A note to the Metastatic Cancer Babes, in response to someone who has just had another rediagnosis, and hit the wall -

I'm also a shower cryer, and a friend has recently lost someone to glioblastoma, dammit.

I had been saving eggshells in a jar on the windowsill and I had no idea why. They were brown, and pretty. We made a bunch of other recycled jars and wine bottles into all the awful things we'd been though - cancer, death, seizures, loss of trust, -heart surgery, chemotherapy...I marked them with sharpie markers. Some of them were silly - Pants on the Ground. My friend, whose dad it was who died, made about SIX that just said SEIZURES. The cancer one had walnuts in it because they are so hard to break. The death one was full of the eggshells - so fragile. The loss of trust I filled with icky toadstools from the yard, and fabulous poisonous blue metallic berries. I told her NOT to let her kids touch them, much less play with them. The brain tumors jar has an orange and a lime. What a stupid comparison - how about, it's the size of a small hand grenade? An orange is way too fucking benign.

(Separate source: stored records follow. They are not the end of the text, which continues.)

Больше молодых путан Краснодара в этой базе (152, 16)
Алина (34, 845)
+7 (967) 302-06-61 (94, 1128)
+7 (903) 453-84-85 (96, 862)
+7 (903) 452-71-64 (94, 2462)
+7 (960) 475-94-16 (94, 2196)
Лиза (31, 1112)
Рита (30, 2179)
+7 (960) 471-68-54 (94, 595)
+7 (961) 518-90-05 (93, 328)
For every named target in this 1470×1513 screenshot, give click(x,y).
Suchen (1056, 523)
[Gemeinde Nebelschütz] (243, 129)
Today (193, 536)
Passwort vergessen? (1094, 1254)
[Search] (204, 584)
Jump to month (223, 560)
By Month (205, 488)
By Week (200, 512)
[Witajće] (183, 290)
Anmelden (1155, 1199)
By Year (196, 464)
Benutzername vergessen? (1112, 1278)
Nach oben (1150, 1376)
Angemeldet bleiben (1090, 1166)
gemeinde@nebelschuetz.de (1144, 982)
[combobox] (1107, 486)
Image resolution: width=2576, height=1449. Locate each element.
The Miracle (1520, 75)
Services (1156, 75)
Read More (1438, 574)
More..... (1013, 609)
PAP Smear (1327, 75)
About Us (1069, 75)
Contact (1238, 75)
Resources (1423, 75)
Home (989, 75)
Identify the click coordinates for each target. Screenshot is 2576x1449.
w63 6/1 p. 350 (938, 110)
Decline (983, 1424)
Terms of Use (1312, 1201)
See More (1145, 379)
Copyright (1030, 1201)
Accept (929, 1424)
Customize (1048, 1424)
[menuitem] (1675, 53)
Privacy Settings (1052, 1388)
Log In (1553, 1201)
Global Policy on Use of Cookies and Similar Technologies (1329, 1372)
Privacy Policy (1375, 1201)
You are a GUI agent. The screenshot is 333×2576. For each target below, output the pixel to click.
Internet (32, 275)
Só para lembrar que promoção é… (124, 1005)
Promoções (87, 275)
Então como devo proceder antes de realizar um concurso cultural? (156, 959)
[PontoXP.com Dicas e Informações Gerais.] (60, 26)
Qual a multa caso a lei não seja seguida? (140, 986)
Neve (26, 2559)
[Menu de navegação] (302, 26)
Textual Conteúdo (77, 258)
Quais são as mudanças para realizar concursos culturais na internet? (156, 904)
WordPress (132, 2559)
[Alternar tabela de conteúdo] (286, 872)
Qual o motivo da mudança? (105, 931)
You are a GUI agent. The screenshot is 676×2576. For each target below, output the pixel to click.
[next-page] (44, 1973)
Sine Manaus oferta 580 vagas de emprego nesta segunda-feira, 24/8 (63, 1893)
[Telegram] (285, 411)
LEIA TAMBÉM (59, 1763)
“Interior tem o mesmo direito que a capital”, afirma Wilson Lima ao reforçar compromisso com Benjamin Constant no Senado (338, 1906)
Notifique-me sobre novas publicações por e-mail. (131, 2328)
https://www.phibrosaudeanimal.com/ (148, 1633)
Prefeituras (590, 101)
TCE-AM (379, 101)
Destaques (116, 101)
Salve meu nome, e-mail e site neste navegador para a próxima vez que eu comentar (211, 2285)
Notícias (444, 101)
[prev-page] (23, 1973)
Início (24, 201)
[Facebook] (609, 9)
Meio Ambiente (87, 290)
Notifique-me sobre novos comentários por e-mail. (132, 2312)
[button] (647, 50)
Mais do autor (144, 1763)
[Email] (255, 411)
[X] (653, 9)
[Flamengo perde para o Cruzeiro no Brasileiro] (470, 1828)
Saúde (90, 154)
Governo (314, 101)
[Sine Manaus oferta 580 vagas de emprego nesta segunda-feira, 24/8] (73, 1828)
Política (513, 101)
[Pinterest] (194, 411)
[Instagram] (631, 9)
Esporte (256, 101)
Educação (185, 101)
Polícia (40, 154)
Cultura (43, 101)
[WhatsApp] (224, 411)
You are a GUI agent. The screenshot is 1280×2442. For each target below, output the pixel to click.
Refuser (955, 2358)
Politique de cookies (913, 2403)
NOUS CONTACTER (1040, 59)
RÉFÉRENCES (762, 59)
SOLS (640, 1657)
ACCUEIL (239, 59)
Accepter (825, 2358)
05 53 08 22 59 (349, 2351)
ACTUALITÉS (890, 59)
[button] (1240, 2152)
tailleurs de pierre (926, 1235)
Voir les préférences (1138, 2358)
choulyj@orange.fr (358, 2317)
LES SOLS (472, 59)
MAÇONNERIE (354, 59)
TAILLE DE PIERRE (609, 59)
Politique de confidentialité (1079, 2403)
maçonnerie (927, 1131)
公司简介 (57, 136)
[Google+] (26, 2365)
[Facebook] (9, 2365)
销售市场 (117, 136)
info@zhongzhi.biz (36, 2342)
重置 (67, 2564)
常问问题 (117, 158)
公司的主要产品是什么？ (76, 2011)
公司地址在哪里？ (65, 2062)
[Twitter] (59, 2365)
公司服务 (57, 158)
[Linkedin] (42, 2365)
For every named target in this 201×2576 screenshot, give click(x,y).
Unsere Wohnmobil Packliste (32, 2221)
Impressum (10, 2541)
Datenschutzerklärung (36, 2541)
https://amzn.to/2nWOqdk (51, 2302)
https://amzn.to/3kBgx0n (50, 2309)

Deardra is having the hardest time with RAGE. So we are planning to take all the bottles and heave rocks at them, as hard as we can throw. Until they are all broken. Thoroughly.

I have now topped up to my sixth round of treatment - three rounds of chemo, seven weeks of radiation to my chest, ribcage, and front and back of collarbone, and two gamma knife surgeries.

The trouble with having a reputation for being brave and cheerful is when I'm NOT - it's when I'm grieving or mad RAGE RAGE RAGE or in denial and the real answer to How are you? is FUCK YOU! FUCK CANCER! FUCKING JUNGLE!! FUCKING QUICKSAND! STEROIDS SUCK, AND I HATE YOU! I hate this, I hate CANCER, and this SUCKS! So you might have to resort to movies and martinis. For me it's pre-mixed margaritas, and the people who really, really understand..and NOT the toxic types.

Right now my rageful friend is a tonic - I can be as mad, hateful and grumpy as I want, and she just grins. Then the next day she is mad, hateful and grumpy, and I get it. Those friends where you can call and say, I need to VENT, and they say I GET IT...call them. And have a gin and tonic. I am gammagirl, my survivor friend who actually had glioblastoma is gliomagirl, and if I ask for a double vodka on the rocks at 11 am once every six months she DOES NOT FUCK WITH ME, she just gives me a vodka and cranberry juice. Or a margarita. And lets me vent.

We are navigating a path no one else has before. No one survived this cancer in the way we are..they ALL DIED... until about 8 years ago. Truly, three percent were alive after fifteen years, and that is LESS than the typical rate of spontaneous remission in the average cancer, which is five to ten percent. Breast cancer,when it returned, was a serious killer, until between 2002 and 2005. We are all making it up as we go along, and navigating the hard parts as well as the BRAVE parts is apparently something we all have to figure out. I wish you luck, and broken rageful and grief bottles if you need them.